Every spring, the Graduate Group hosts a week-long visit by a distinguished ancient historian, made possible by a gift by Walter Woodburn Hyde (1870-1966, Professor of Greek and Ancient History at Penn 1910-1940). During their stay, the Hyde Visitor teaches several graduate seminars, meets with graduate students individually and in smaller groups, and delivers the formal Hyde Lecture.
Carlos Noreña (PhD, Ancient History, University of Pennsylvania, 2001) is Goldman Distinguished Chair of Social Sciences, Professor of History, and (from Fall 2025) Director of the Ancient Worlds Center at the University of California, Berkeley. He is the author of Imperial Ideals in the Roman West (Cambridge 2011); editor of The Roman Atlantic: Dynamics of an Ocean Frontier (Oxford, forthcoming) and A Cultural History of Western Empires: Antiquity (Bloomsbury 2018); and co-editor of From Document to History: Epigraphic Insights into the Graeco-Roman World (Brill 2019) and The Emperor and Rome: Space, Representation, and Ritual (Cambridge 2010). He has published widely in Roman history, literary and material cultures in the Roman empire, the topography of Rome, historical geography, and comparative empires. He has been a Fellow of the American Academy in Rome and a Member at the Institute for Advanced Study in Princeton, and has delivered several keynote and named lectures, including the J. H. Gray Lectures at the University of Cambridge (2022). In 2017, he received UC Berkeley’s Distinguished Teaching Award.
Professor Noreña will deliver his Hyde Lecture
"Backwaters of the Roman Empire: The Case of Marmarica"

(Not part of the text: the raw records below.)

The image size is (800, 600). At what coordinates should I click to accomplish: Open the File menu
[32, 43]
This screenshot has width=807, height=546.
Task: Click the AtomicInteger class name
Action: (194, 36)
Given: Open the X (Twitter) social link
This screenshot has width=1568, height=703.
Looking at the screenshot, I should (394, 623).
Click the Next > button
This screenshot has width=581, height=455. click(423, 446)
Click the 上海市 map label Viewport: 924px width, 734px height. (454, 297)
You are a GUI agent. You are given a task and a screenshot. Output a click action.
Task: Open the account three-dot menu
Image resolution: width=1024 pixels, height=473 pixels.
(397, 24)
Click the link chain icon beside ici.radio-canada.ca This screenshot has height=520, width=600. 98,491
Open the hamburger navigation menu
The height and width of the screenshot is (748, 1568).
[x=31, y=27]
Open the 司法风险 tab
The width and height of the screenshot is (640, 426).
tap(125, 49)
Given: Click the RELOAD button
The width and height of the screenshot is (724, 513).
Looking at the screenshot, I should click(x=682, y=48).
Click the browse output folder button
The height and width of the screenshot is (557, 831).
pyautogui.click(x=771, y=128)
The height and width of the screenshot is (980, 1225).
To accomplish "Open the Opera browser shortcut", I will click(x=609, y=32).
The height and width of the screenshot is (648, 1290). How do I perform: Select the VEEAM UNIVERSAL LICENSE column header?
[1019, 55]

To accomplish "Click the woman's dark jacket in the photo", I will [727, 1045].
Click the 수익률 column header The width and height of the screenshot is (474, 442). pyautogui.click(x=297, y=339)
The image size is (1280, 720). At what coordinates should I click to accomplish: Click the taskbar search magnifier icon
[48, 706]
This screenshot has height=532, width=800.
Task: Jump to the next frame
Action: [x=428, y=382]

on Thursday, February 27, 2025
4:45-6:15pm
in Cohen Hall 402
Far away from cities, resource clusters, military installations, and transportation hubs—the interlinked “hot spots” through which the Roman Empire was sustained as a dispersed constellation of sociopolitical power—were the “backwaters” of the imperial realm: areas of sparse settlement and low productivity, devoid of conspicuous concentrations of wealth, and disconnected from the main circuits of communication and exchange. This paper investigates one such area: the microregion known in antiquity as the Marmarica in the eastern Libyan desert. Drawing on a remarkable but obscure cadastral document from the early third century CE, it explores how and to what extent this no man’s land fit into the larger imperial mosaic of which it was a part, and what the resulting picture tells us about marginality, identity, and governmentality in the Roman Empire.
4:15-4:45 pm: Coffee and cookies in Cohen Hall 2nd Floor Lounge. All are welcome.